PROVIDED ENTRIES –
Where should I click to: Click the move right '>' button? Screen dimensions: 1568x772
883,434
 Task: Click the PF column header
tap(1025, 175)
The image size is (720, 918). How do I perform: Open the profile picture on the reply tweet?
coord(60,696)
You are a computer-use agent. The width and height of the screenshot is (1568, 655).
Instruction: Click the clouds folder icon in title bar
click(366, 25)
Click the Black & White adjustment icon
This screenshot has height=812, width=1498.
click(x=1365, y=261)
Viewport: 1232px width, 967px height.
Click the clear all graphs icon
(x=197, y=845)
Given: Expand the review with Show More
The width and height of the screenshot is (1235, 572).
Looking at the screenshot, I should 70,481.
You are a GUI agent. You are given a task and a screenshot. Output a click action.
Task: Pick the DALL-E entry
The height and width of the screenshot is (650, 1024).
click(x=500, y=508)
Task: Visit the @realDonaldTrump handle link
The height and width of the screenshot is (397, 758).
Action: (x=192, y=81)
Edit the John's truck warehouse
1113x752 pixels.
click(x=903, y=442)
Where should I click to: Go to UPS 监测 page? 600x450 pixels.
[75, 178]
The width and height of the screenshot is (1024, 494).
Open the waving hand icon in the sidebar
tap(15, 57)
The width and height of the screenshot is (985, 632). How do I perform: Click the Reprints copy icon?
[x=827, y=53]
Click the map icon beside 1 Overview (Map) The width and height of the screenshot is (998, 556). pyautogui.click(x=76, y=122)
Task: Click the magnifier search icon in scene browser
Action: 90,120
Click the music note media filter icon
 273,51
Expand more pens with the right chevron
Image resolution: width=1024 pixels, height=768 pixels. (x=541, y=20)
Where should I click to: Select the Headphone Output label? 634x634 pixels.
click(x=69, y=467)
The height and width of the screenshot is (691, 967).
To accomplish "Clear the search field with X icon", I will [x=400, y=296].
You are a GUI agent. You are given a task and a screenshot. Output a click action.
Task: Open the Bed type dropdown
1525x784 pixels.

WORK ORDER – The complete material must be repeated exactly.

RESULT OF THE EXERCISE –
Where should I click to: Click the move right '>' button? Screen dimensions: 1568x772
883,434
 Task: Click the PF column header
tap(1025, 175)
The image size is (720, 918). How do I perform: Open the profile picture on the reply tweet?
coord(60,696)
You are a computer-use agent. The width and height of the screenshot is (1568, 655).
Instruction: Click the clouds folder icon in title bar
click(366, 25)
Click the Black & White adjustment icon
This screenshot has height=812, width=1498.
click(x=1365, y=261)
Viewport: 1232px width, 967px height.
Click the clear all graphs icon
(x=197, y=845)
Given: Expand the review with Show More
The width and height of the screenshot is (1235, 572).
Looking at the screenshot, I should 70,481.
You are a GUI agent. You are given a task and a screenshot. Output a click action.
Task: Pick the DALL-E entry
The height and width of the screenshot is (650, 1024).
click(x=500, y=508)
Task: Visit the @realDonaldTrump handle link
The height and width of the screenshot is (397, 758).
Action: (x=192, y=81)
Edit the John's truck warehouse
1113x752 pixels.
click(x=903, y=442)
Where should I click to: Go to UPS 监测 page? 600x450 pixels.
[75, 178]
The width and height of the screenshot is (1024, 494).
Open the waving hand icon in the sidebar
tap(15, 57)
The width and height of the screenshot is (985, 632). How do I perform: Click the Reprints copy icon?
[x=827, y=53]
Click the map icon beside 1 Overview (Map) The width and height of the screenshot is (998, 556). pyautogui.click(x=76, y=122)
Task: Click the magnifier search icon in scene browser
Action: 90,120
Click the music note media filter icon
 273,51
Expand more pens with the right chevron
Image resolution: width=1024 pixels, height=768 pixels. (x=541, y=20)
Where should I click to: Select the Headphone Output label? 634x634 pixels.
click(x=69, y=467)
The height and width of the screenshot is (691, 967).
To accomplish "Clear the search field with X icon", I will [x=400, y=296].
You are a GUI agent. You are given a task and a screenshot. Output a click action.
Task: Open the Bed type dropdown
1525x784 pixels.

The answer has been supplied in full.